On May 15th fast-food workers around the world launched actions in 30 countries, demanding liveable wages more fair working conditions. The hard work of getting paid for hard work began months ago, with organizing campaigns, grassroots recruiting efforts and an international conference. Michelle Chen covered the story, from plans to protest, in her blog post The Fast Food Worker Movement Has Gone Global at The Nation.
Michelle talks with Chuck about the movement’s origins, union involvement, self determination, and the future of fast food jobs in America and world wide.
Michelle Chen is a contributing editor at In These Times, a blogger at The Nation, an associate editor at CultureStrike and co-host (with TiH! correspondent Sarah Jaffe) of Dissent’s Belabored podcast. Somehow she also has the time to study in the historical doctoral program at City University of New York Graduate Center.
Jeff Dorchen: “They could be selling commemorative pizza ovens at a Holocaust Museum gift shop and their right to operate a business would trump their violation of decency and judgment and taste.”

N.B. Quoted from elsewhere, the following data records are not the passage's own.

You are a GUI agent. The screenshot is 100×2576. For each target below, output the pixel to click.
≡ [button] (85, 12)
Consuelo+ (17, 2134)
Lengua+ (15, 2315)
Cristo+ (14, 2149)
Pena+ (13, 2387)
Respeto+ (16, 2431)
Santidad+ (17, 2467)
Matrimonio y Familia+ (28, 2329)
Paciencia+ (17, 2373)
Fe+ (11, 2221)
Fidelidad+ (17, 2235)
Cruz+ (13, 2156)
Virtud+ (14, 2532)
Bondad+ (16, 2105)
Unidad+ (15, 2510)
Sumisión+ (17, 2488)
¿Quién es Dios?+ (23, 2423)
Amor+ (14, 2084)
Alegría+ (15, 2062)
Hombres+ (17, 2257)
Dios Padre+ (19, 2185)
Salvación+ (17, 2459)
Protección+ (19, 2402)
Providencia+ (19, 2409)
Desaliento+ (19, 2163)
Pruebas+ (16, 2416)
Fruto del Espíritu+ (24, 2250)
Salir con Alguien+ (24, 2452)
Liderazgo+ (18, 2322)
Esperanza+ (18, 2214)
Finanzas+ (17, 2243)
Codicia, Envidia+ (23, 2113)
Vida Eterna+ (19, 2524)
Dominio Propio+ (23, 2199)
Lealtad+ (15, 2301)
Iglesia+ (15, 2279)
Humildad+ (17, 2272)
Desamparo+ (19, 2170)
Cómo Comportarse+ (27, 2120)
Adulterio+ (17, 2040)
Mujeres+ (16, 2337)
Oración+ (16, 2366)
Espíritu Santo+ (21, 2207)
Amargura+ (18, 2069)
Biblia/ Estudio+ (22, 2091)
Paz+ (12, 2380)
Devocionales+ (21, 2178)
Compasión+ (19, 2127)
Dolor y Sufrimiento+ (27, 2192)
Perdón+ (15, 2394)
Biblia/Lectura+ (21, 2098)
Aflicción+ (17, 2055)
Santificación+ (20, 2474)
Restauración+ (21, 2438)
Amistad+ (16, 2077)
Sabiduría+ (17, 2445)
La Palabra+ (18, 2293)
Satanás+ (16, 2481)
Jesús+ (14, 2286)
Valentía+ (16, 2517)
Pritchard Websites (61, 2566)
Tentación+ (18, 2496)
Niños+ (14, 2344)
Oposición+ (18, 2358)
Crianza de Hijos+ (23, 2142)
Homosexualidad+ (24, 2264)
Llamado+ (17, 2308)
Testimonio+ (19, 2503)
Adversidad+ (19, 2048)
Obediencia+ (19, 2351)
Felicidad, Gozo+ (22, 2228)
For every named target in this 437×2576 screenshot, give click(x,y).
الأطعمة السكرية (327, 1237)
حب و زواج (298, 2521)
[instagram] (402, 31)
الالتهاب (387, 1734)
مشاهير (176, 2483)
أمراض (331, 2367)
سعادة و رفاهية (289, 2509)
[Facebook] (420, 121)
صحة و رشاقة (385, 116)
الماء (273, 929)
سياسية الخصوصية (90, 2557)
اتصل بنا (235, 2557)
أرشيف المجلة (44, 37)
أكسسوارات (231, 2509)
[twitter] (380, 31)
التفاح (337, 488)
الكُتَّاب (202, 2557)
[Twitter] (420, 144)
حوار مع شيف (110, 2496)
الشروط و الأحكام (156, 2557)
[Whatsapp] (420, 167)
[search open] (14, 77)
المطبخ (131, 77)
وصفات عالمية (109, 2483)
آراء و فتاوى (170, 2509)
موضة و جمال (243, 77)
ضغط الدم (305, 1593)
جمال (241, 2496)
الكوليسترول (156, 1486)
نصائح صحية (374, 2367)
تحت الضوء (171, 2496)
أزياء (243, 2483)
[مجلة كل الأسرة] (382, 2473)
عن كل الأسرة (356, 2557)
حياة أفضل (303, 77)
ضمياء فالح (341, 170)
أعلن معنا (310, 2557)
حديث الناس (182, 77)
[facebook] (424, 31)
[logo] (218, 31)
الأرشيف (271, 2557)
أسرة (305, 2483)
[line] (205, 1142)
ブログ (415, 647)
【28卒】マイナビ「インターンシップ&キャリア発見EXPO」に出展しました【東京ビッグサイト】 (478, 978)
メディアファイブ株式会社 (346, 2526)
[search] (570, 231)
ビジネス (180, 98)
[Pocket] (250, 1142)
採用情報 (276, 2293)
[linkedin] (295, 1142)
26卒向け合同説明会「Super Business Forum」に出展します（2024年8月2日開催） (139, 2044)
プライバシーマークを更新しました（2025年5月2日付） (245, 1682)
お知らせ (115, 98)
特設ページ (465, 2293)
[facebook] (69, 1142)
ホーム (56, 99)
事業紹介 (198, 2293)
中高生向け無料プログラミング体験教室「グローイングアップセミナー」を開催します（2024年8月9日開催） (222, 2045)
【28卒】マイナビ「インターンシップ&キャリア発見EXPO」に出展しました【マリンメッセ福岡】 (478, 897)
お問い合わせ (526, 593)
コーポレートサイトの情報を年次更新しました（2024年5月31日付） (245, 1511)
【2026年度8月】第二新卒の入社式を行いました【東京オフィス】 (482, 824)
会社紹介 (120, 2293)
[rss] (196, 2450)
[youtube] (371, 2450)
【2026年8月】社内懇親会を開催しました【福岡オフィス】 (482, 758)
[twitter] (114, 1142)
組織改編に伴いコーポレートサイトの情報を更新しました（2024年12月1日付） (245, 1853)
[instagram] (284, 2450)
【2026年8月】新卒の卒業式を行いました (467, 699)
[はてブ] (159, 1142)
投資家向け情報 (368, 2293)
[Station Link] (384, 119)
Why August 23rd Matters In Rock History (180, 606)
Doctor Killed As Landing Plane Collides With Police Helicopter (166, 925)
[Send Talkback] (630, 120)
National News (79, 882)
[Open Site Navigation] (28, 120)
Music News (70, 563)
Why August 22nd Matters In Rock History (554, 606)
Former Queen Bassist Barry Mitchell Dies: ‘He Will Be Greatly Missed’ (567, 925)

Jeff Dorchen makes up a lot of crap but a cheese board in the shape of America with hearts cut out marking the sites of 9/11 terror attacks is beyond his powers of imagination. It isn’t beyond the power of America to make a buck off any person, place, thing, animal, vegetable or mineral. Jeff divides America in chumps and con-men, and if you have to ask which one you are, then enjoy the cheese.
According to his contacts on LinkedIn, Jeff Dorchen can do just about anything. He’s a visual artist, songwriter/musician, actor, essayist, poet, playwright and screenwriter.
Producers Daniel Cox and Alexander Jerri talk bunuelos and Bánh mì behind the scenes.